[Swift-devel] Re: Request for control over throttle algorithm

Mon Aug 27 16:55:33 CDT 2007

On Mon, 2007-08-27 at 16:15 -0500, Michael Wilde wrote:
> Mihael Hategan wrote:
> > On Mon, 2007-08-27 at 15:07 -0500, Michael Wilde wrote:
> >> [changing subject line to start a new thread]
> >>
> >> Mihael, all,
> >>
> >> I'm observing again that Karajan job throttling algorithms need more 
> >> discussion, design and testing, and that in the meantime - and perhaps 
> >> always - we need simple ways to override the algorithms and manually 
> >> control the throttle.
> > 
> > Here's what happens:
> > 1. somebody says "I don't like throttling because it decreases the
> > performance" (that's what throttles do, in order to make things not
> > fail)
> 
> No. What was said was: We are trying to get a workflow running for a 
> real science user - on whose success we depend on.  And in the process 
> of doing that, the current obstacle to good performance is a 
> failure-retry behavior that is not working well.

I think the problem is a misunderstanding about what "good performance"
means given the current assumptions. Sub-systems begin to break as more
and more performance is requested from them, causing chained failures.
Throttling tries to achieve that balance between what's too much and
what's too little. Yong and I played with some of the numbers. And some
of those approximate that balance. But not everybody is convinced it
seems. Which is fine. The reaction has however always been "let's
disable throttling". Which is also fine. But only once.

> 
> > 2. we collectively conclude that we should disable throttling
> 
> Several of us believe that in *this* case it will enable the workflow to 
> *finally* succeed and will also yield better performance.

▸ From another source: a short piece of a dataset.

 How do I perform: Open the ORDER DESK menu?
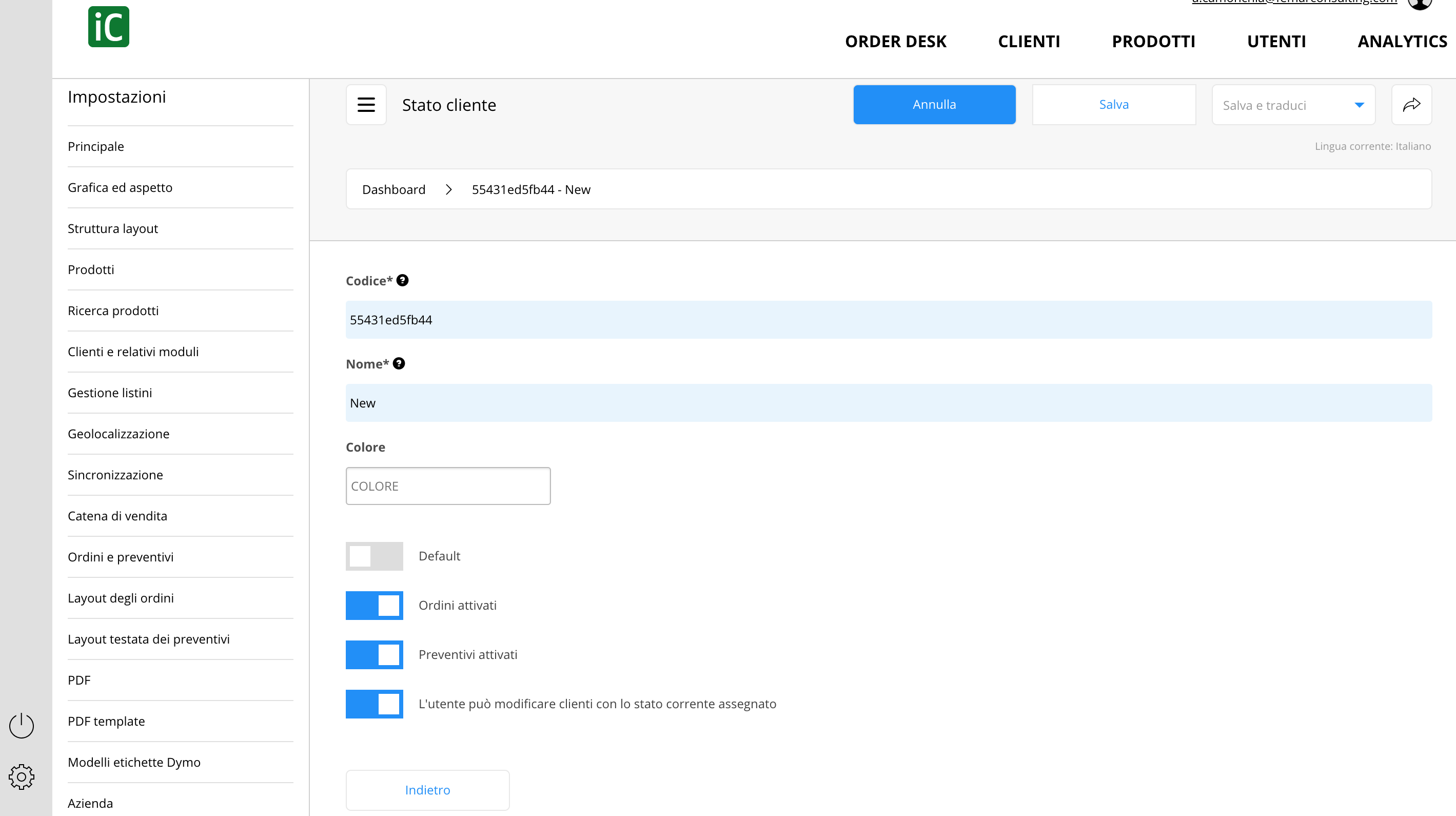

I think that's wrong, and I think the long discussions on the mol-dyn
run topic explain why. In short lack of throttling will cause large
numbers of failures. But beyond that, please, I'm not trying to stop
anybody from disabling these. I've mentioned how, if there are further
questions, I'm happy to answer them.

>   Note that the 
> default settings do not even let the workflow complete successully.

That's only correlation. I highly doubt the throttles are the reason the
workflow didn't complete.

> 
> > 3. there are options to change those in swift.properties (and one in
> > scheduler.xml which I will also add to swift.properties), and they are
> > increased to "virtually off" numbers (I need to add an explicit "off" to
> > make things easier)
> 
> This is great - just what we need.  But I think Ioan cant find the prior 
> email in which you describe them, and I couldnt either.  Could you 
> re-state what to set, please?

all throttle.* properties to, say 100000021.
libexec/scheduler.xml > <property name="jobThrottle" value="100000021"/>

> 
> > 4. the workflows still don't work very well because there are lots of
> > failures now, and quality drops
> 
> That would be a different scenario.  In this case, Ioan will try to take 
> the offending node(s) out of service as seen by Falkon.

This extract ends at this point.